_Exercise instructions_
Give back exactly the lines from the "Task: Click the red" line to the final line of the records, and only those, minus any pictures.

_Records provided_
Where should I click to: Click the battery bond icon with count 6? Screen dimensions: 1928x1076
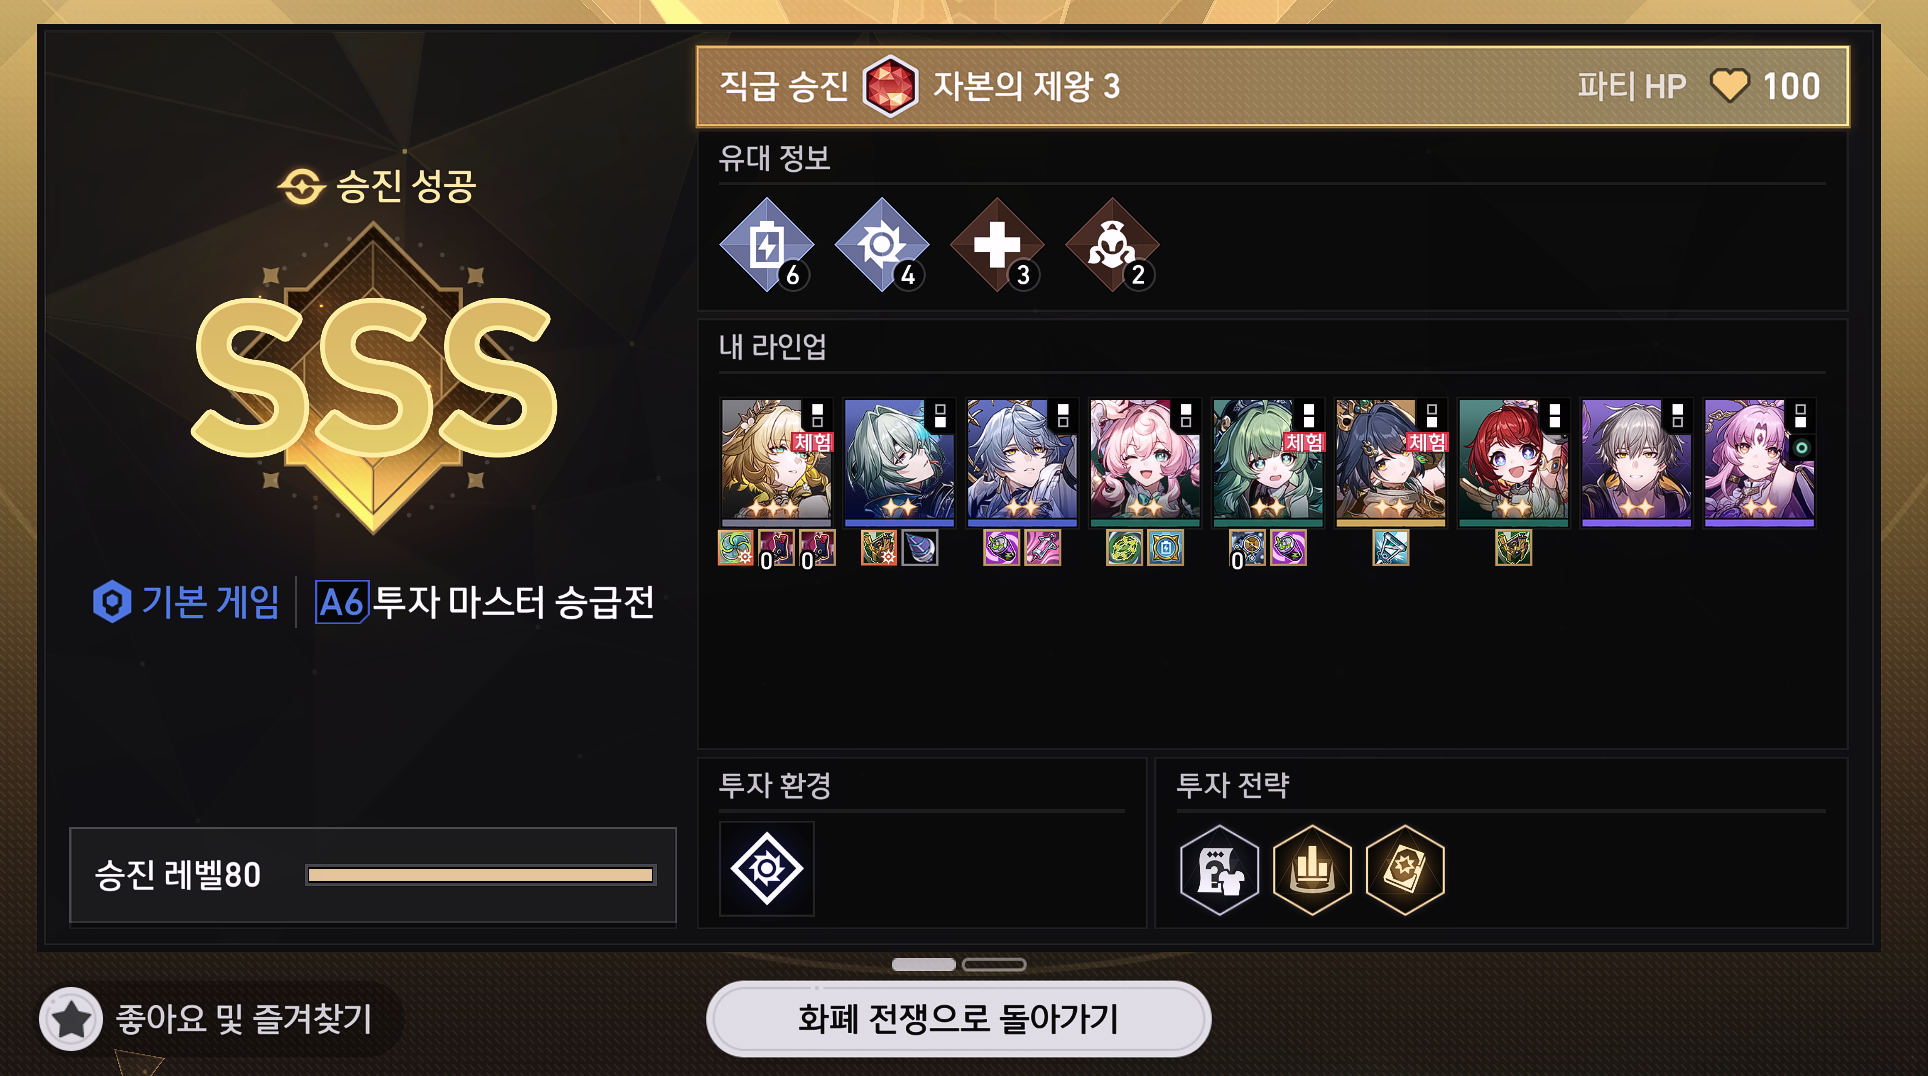pyautogui.click(x=766, y=245)
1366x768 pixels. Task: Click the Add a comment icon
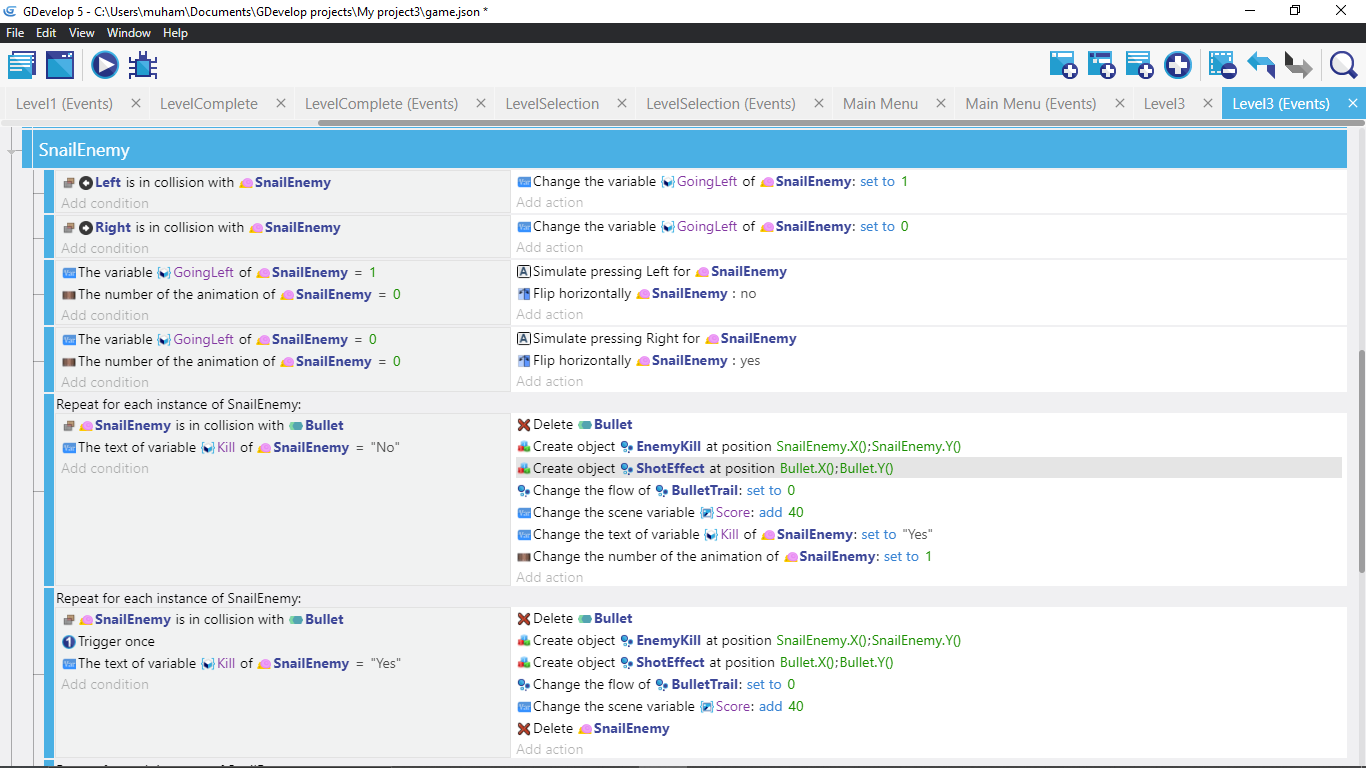pyautogui.click(x=1139, y=66)
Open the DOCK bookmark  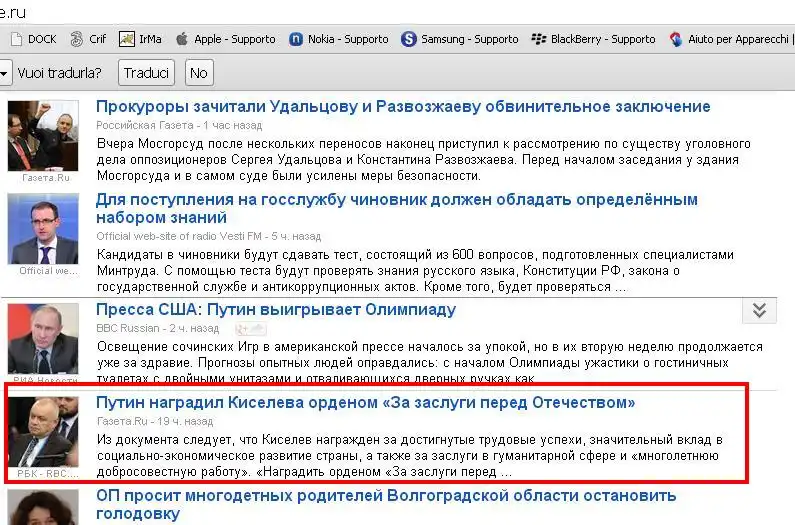(x=34, y=39)
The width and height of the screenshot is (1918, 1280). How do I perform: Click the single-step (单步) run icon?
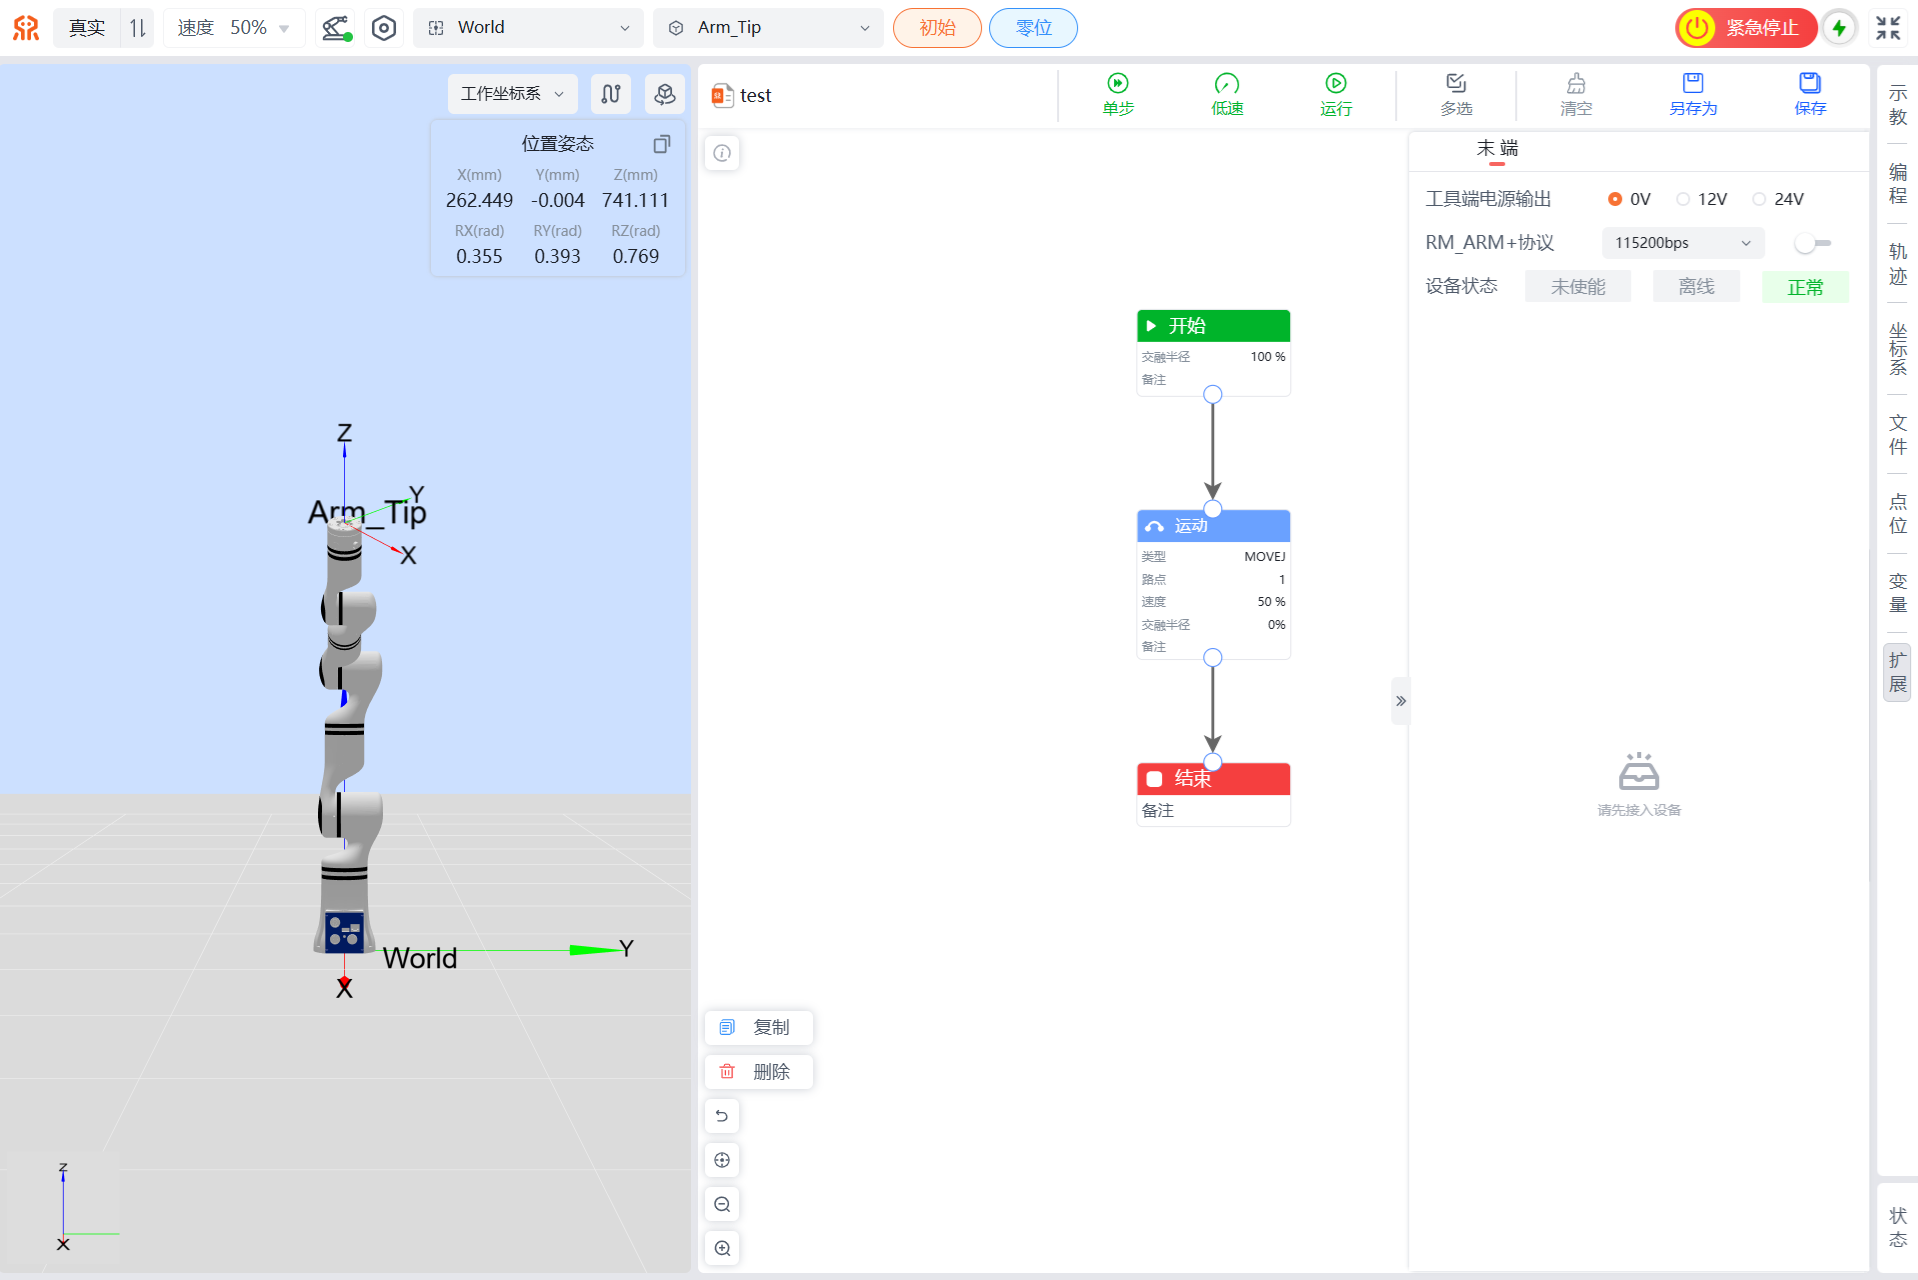click(x=1117, y=84)
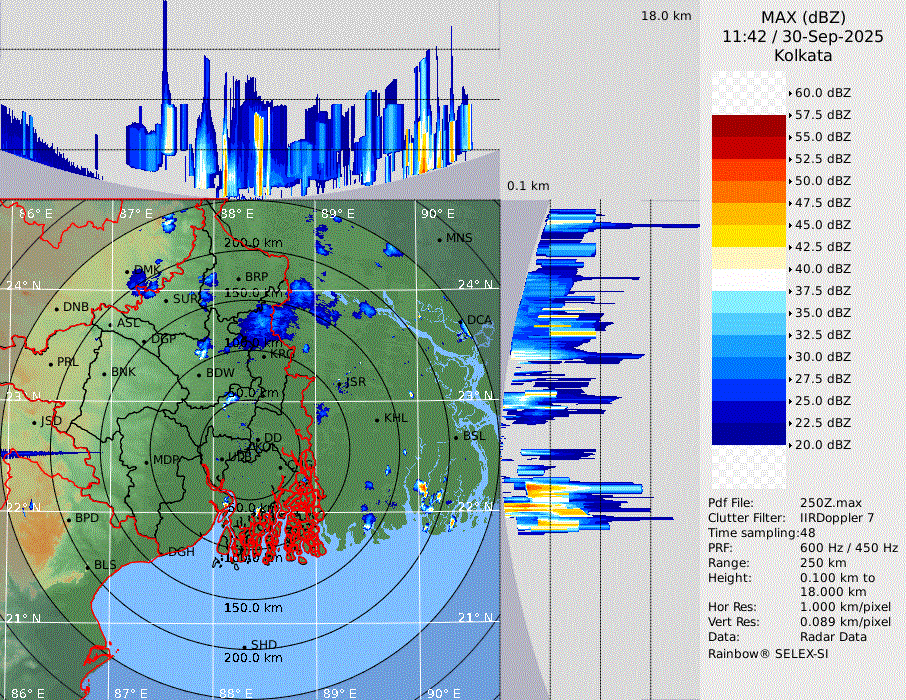Select the SHD station dot on map

point(245,645)
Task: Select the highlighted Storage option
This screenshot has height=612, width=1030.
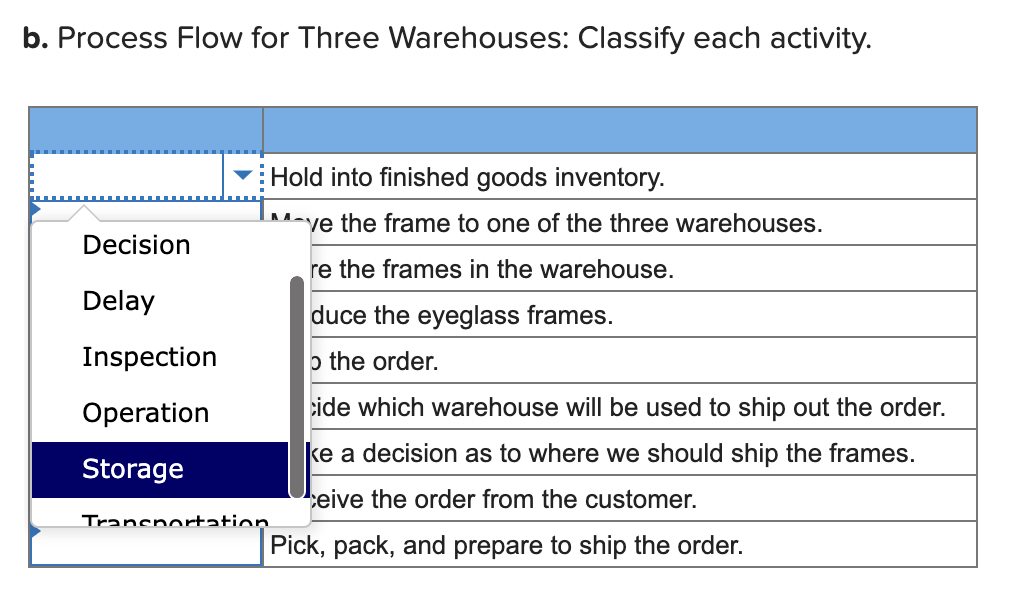Action: [x=131, y=468]
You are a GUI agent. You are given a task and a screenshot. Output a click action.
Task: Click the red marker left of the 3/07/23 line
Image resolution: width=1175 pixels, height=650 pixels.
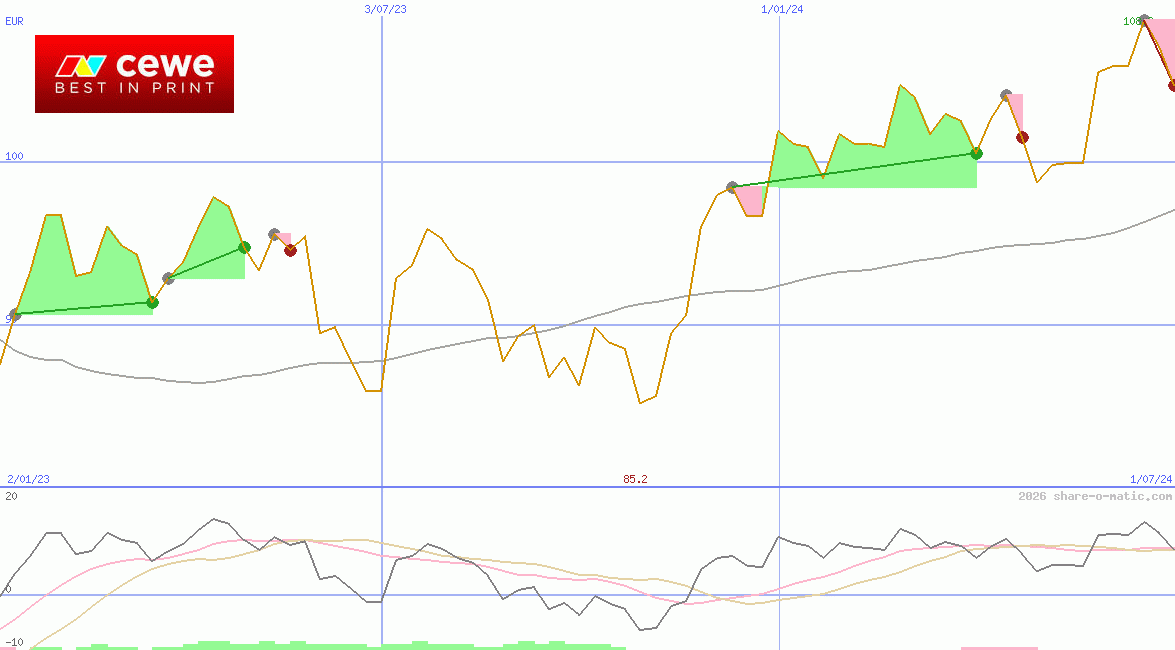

_Reply to the exercise_
Task: Click the red marker left of the 3/07/23 line
Image resolution: width=1175 pixels, height=650 pixels.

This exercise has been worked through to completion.